■ AIM OF THE EXERCISE
In the records below, find the line containing "Instruction: Collapse the" and return it together with every later line, exactly as written; pictures are to be omitted.

++++++++++

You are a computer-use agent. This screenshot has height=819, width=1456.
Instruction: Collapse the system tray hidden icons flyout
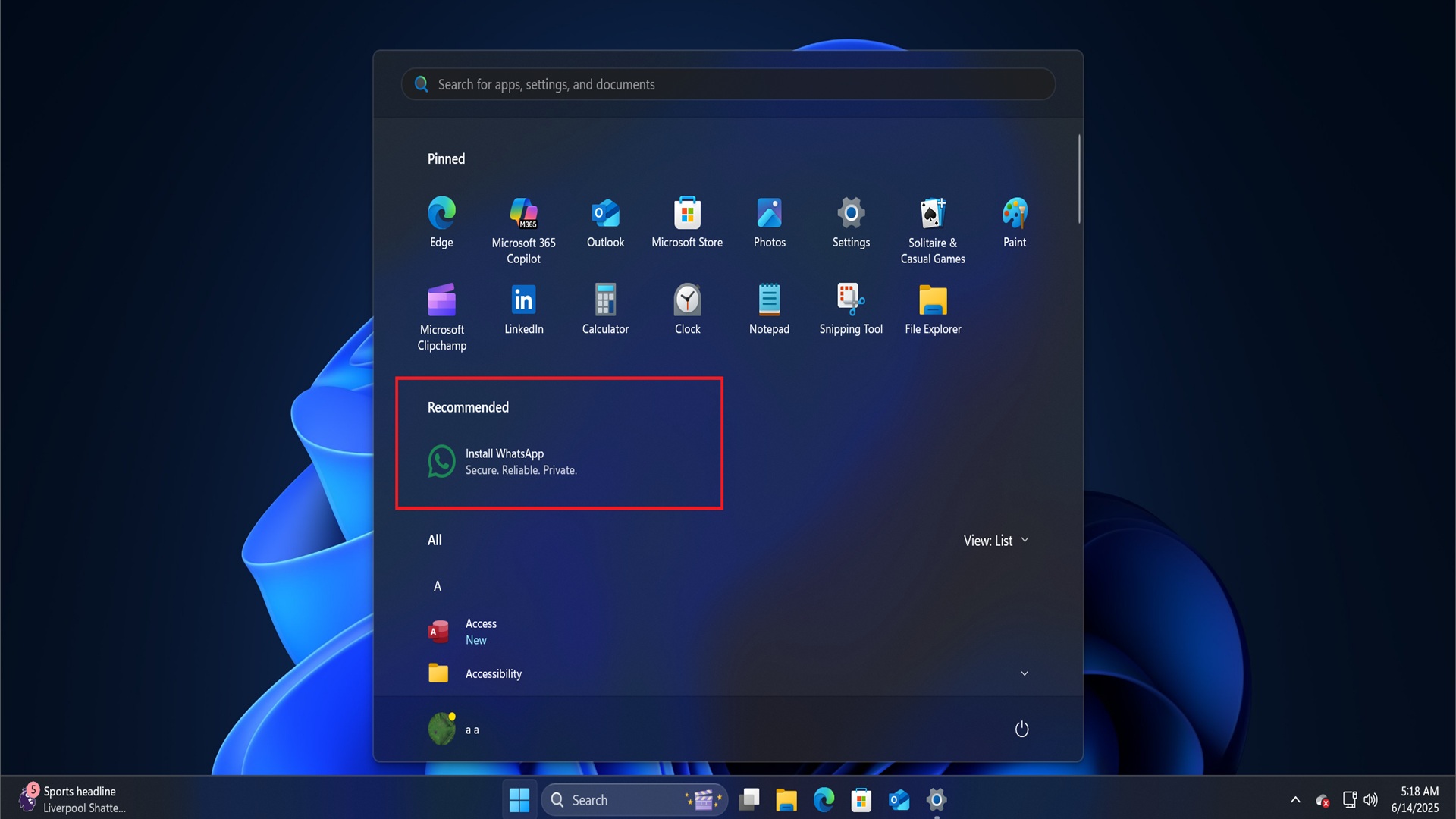point(1295,799)
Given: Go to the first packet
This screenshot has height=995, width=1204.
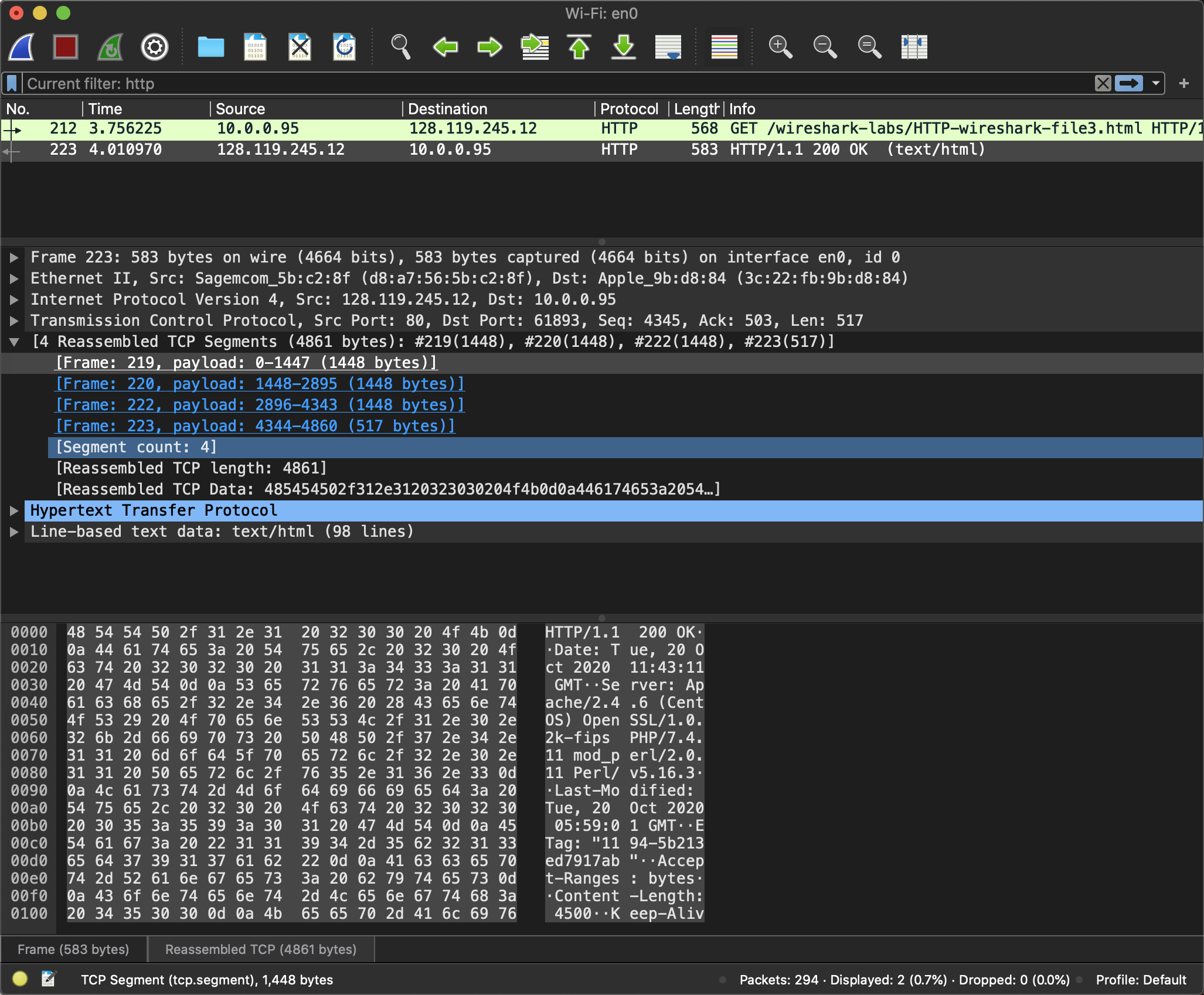Looking at the screenshot, I should (x=579, y=47).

++++++++++

■ FINAL ANSWER
Instruction: Collapse the system tray hidden icons flyout
point(1295,799)
Given: Go to the first packet
This screenshot has height=995, width=1204.
Looking at the screenshot, I should (x=579, y=47).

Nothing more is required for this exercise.